Posted by: Tory T | May 21, 2007 at 14:15
David,
In 2001 we had a free schools policy, and my understanding from Nadine Dorries is that the education subgroup of Cameron's Public Policy Commission may be inclined to recommend that at least some schools are free to determine their own admissions criteria. Following your speech, would it be feasible for you as Education Secretary to permit schools, choosing for themselves, to adopt academic selection as their basis of admission?
Posted by: Andrew Lilico | May 21, 2007 at 14:17
Having suffered streaming following the demise of grammars in my area these schools can be as devise as some think selection is at 11. Those in the lower streams are badly served, expectations are low and motivation is a problem. Surely improving the lot of the poorest in our society must start before eleven. Nursery vouchers that can be used with any provider and topped up must be better than the current - socially engineered model we have at present. Also more attention needs to be given to primary education. I would like to ask David, would his polciy allow grammars to expand and set up academies?

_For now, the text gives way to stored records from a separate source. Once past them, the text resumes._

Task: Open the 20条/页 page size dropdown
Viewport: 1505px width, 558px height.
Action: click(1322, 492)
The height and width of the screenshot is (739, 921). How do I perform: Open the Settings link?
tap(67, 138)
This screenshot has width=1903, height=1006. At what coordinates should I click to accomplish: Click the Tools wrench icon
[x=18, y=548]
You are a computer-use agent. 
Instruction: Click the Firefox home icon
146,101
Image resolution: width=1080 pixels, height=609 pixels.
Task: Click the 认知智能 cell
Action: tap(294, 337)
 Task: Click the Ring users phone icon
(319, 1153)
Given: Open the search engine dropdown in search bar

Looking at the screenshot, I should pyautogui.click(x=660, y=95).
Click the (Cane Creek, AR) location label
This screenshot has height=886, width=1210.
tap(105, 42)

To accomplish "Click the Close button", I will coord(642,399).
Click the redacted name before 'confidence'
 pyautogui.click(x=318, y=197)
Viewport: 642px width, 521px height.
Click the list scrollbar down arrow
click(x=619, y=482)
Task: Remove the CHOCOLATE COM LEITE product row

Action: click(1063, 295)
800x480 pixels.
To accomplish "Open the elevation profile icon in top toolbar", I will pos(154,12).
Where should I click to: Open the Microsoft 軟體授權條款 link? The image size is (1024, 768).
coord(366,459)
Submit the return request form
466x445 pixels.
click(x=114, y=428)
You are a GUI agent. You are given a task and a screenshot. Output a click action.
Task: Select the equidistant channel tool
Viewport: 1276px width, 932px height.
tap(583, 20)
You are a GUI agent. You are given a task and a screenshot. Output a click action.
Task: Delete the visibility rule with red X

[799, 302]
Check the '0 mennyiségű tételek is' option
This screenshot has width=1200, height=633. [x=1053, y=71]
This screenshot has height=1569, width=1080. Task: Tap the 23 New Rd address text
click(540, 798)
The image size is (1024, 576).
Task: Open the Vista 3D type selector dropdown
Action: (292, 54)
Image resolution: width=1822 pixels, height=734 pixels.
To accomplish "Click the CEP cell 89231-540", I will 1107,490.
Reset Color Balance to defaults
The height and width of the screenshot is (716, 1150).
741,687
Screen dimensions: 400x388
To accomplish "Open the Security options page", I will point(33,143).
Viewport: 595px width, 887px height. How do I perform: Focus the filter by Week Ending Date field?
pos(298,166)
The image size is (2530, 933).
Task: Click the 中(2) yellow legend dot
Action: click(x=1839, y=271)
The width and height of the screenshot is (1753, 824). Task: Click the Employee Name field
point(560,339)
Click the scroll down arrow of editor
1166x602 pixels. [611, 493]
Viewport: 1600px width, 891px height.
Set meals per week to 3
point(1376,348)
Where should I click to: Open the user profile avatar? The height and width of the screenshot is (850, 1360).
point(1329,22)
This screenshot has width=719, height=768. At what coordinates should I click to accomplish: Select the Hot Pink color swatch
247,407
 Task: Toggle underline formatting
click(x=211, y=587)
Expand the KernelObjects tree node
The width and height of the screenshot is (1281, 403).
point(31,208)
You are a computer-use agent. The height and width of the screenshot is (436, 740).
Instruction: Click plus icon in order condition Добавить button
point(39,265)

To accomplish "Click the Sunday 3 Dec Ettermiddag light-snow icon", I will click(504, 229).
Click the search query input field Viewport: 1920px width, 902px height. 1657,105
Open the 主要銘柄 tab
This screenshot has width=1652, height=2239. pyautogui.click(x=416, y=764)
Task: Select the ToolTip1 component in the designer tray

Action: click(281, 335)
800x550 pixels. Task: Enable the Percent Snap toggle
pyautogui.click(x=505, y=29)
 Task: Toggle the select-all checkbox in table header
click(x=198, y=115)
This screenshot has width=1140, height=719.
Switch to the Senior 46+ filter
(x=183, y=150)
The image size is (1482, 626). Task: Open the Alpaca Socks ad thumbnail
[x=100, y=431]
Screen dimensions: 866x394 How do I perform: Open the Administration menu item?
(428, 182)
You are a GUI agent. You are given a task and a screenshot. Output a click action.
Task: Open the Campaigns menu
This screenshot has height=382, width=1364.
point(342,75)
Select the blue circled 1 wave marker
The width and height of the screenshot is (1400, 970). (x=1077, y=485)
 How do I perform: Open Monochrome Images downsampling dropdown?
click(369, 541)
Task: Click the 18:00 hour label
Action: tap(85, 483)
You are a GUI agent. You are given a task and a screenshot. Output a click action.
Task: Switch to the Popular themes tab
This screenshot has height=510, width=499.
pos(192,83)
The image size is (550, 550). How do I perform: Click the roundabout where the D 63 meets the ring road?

Posted by: cb | May 21, 2007 at 14:29
I hope this gets noticed all the way down here!
My question(s) for David:
When one of the emerging themes of Conservative policy is localism, how does the pledge to remove the local referendums on whether to keep existing grammar schools fit in with this theme?
And if the party was really keen on localism shouldn't Conservative policy be to expand the referendum system to allow parents to vote to set up grammar schools if that is the will of the local community?
Posted by: Ted Broadbent | May 21, 2007 at 14:51
Tory T,
Perhaps it would be better to avoid sweeping statements which can't be substantiated. Let's just deal with the facts.
Grammars can offer something different - a whole-school academic ethos. What exactly can academies and CTCs offer that is not already practised in good comprehensives?
Posted by: deborah | May 21, 2007 at 14:52
Mr Willetts:
Bright children of wealthy parents can be educated in private schools which select their pupils on the basis of academic ability. Why cannot bright children from poorer backgrounds enjoy the same opportunity in the state sector? Why, indeed,is selection on the basis of academic ability for schools regarded as so wrong, when everyone accepts it on the basis of sporting ability for football teams and musical ability for orchestras? Yes, people will be excluded from some schools, but that does not mean they are inferior any more than I am inferior because I could never have played for Chelsea or in the London Symphony Orchestra. Everyone should be educated in schools which develop their potential to the full and, contrary to the fashionable nostrum, this *is* a question of structures as well as standards. There should be a variety of different types of school, including one which caters specifically for the academically gifted, and not just comprehensives or city academies. If we fail to recognise this, all the problems we now face in education will only get worse.